In HIDDA/forecasting: Forecasting Based on Surveillance Data

knitr::opts_chunk$set(message = FALSE, warning = FALSE, error = FALSE,
                      fig.align = "center", dev.args = list(pointsize = 10))

options(digits = 4)  # for more compact numerical outputs
library("HIDDA.forecasting")
library("ggplot2")
source("setup.R", local = TRUE)  # define test periods (OWA, TEST)

In this vignette, we use forecasting methods provided by:

library("glarma")

The corresponding software reference is:

cat("<blockquote>")
print(citation(package = "glarma", auto = TRUE), style = "html")
cat("</blockquote>\n")

Modelling

Construct the design matrix, including yearly seasonality and a Christmas effect as for the other models (see, e.g., vignette("CHILI_hhh4")):

y <- as.vector(CHILI)
X <- t(sapply(2*pi*seq_along(CHILI)/52.1775,
              function (x) c(sin = sin(x), cos = cos(x))))
X <- cbind(intercept = 1,
           X,
           christmas = as.integer(strftime(index(CHILI), "%V") == "52"))

Fitting a NegBin-GLM:

glmnbfit <- MASS::glm.nb(y ~ 0 + X)
summary(glmnbfit)
acf(residuals(glmnbfit))

Fitting a NegBin-GLARMA with orders $p = 4$ and $q = 0$:

glarmafit <- glarma(y = y, X = X, type = "NegBin", phiLags = 1:4)
## philags = 1:4 corresponds to ARMA(4,4) with theta_j = phi_j
summary(glarmafit)
par(mfrow = c(3,2))
set.seed(321)  # for strict reproducibility (randomized residuals)
plot(glarmafit)

## Investigating the AIC of various p and q combinations:
pqgrid <- expand.grid(p = 0:6, q = 0:6)
nrow(pqgrid)  # 49 models
pqgrid$AIC <- apply(pqgrid, 1, function (pq) {
    fit <- try(
        glarma(y = y, X = X, type = "NegBin",
               phiLags = seq_len(pq[1]), thetaLags = seq_len(pq[2])),
        silent = TRUE
    )
    if (inherits(fit, "try-error")) NA_real_ else extractAIC(fit)
})
table(is.na(pqgrid$AIC))  # 36 not converged
table(is.na(subset(pqgrid, p > 0 & q > 0)$AIC))  # p>0 & q>0 => non-convergence
head(pqgrid[order(pqgrid$AIC),], 10)  # p = 4, q = 0 wins

Note: Alternative GLARMA models using both phiLags and thetaLags did not converge. In an AIC comparison among the remaining models, the above model with $p=4$ (and $q=0$) had lowest AIC.
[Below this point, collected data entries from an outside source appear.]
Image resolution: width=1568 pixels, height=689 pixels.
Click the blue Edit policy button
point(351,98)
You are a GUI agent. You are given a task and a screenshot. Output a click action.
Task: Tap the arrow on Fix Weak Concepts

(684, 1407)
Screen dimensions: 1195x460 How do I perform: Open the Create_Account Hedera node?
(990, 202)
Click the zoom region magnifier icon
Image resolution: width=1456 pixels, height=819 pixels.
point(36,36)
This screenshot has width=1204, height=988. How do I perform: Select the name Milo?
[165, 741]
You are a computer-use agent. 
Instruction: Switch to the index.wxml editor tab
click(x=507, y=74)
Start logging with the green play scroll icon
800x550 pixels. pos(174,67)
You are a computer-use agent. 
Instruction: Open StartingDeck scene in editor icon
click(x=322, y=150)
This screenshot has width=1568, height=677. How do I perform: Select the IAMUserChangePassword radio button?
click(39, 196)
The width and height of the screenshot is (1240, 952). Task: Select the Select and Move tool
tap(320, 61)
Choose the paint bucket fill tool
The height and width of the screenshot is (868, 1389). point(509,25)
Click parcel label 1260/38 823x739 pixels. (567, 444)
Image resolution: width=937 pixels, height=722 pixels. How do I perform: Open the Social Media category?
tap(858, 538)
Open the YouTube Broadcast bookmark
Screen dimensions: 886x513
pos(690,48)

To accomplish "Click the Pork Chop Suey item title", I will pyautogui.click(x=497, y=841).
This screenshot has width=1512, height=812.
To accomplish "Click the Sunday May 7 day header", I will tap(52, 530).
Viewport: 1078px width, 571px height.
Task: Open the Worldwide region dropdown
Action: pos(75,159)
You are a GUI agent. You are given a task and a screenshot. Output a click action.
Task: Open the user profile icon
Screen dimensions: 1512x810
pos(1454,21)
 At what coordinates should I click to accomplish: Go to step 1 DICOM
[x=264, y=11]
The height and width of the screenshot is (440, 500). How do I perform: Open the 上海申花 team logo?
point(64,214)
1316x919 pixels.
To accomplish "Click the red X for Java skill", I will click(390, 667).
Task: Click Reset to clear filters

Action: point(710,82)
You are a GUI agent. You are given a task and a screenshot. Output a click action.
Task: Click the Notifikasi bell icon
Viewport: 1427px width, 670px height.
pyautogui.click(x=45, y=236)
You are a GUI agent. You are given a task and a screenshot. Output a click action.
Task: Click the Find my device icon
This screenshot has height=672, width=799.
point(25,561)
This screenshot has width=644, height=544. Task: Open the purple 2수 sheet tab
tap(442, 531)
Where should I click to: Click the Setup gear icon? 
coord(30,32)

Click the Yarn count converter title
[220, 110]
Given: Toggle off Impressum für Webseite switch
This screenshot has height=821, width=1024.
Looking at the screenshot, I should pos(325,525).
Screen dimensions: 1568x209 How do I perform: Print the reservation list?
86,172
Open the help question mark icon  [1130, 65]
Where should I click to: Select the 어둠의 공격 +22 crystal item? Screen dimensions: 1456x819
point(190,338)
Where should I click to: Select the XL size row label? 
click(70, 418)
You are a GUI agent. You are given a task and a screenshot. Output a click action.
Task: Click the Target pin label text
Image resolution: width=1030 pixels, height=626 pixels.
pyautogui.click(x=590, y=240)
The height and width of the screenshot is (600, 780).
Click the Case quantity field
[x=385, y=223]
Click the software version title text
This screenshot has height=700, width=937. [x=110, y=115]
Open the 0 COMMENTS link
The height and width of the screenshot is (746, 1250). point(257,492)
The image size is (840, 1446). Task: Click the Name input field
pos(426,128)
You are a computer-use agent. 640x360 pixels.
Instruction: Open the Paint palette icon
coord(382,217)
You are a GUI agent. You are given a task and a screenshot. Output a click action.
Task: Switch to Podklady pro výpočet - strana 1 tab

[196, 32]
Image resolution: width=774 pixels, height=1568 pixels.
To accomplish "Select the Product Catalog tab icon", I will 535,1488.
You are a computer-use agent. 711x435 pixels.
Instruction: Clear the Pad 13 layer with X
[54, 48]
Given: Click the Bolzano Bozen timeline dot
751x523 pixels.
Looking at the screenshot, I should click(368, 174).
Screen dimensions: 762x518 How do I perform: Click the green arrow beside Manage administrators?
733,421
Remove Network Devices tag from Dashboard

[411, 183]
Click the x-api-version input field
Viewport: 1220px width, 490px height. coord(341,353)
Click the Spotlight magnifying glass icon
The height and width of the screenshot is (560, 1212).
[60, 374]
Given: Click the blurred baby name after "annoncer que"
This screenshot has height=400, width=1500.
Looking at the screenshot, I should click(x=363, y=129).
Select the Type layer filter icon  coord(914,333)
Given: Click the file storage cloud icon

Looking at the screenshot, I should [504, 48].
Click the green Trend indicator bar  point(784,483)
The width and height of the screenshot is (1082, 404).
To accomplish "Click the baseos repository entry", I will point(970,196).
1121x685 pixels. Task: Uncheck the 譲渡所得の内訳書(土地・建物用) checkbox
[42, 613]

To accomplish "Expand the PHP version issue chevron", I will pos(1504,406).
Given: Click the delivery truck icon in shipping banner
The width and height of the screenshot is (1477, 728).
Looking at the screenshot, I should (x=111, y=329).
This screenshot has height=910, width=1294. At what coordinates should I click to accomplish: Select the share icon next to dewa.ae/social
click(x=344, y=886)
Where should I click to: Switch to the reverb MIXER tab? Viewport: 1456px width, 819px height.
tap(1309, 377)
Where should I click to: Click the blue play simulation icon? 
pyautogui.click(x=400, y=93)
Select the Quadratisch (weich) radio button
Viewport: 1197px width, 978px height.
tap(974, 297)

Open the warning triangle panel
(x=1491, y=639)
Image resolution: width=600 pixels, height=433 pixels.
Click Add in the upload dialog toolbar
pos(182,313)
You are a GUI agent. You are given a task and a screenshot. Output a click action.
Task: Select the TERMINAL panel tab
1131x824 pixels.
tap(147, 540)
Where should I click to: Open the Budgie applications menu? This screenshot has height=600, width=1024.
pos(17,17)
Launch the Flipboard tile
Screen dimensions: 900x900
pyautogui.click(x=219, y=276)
CHILIdat <- fortify(CHILI)
CHILIdat$glarmafitted <- fitted(glarmafit)
CHILIdat <- cbind(CHILIdat,
    sapply(c(glarmalower=0.025, glarmaupper=0.975), function (p)
        qnbinom(p, mu = glarmafit$mu, size = coef(glarmafit, type = "NB"))))

ggplot(CHILIdat, aes(x=Index, ymin=glarmalower, y=glarmafitted, ymax=glarmaupper)) +
    geom_ribbon(fill="orange") + geom_line(col="darkred") +
    geom_point(aes(y=CHILI), pch=20) +
    scale_y_sqrt(expand = c(0,0), limits = c(0,NA))

One-week-ahead forecasts

We compute r length(OWA) one-week-ahead forecasts from r format_period(OWA) (the OWA period). The model is refitted at each time point.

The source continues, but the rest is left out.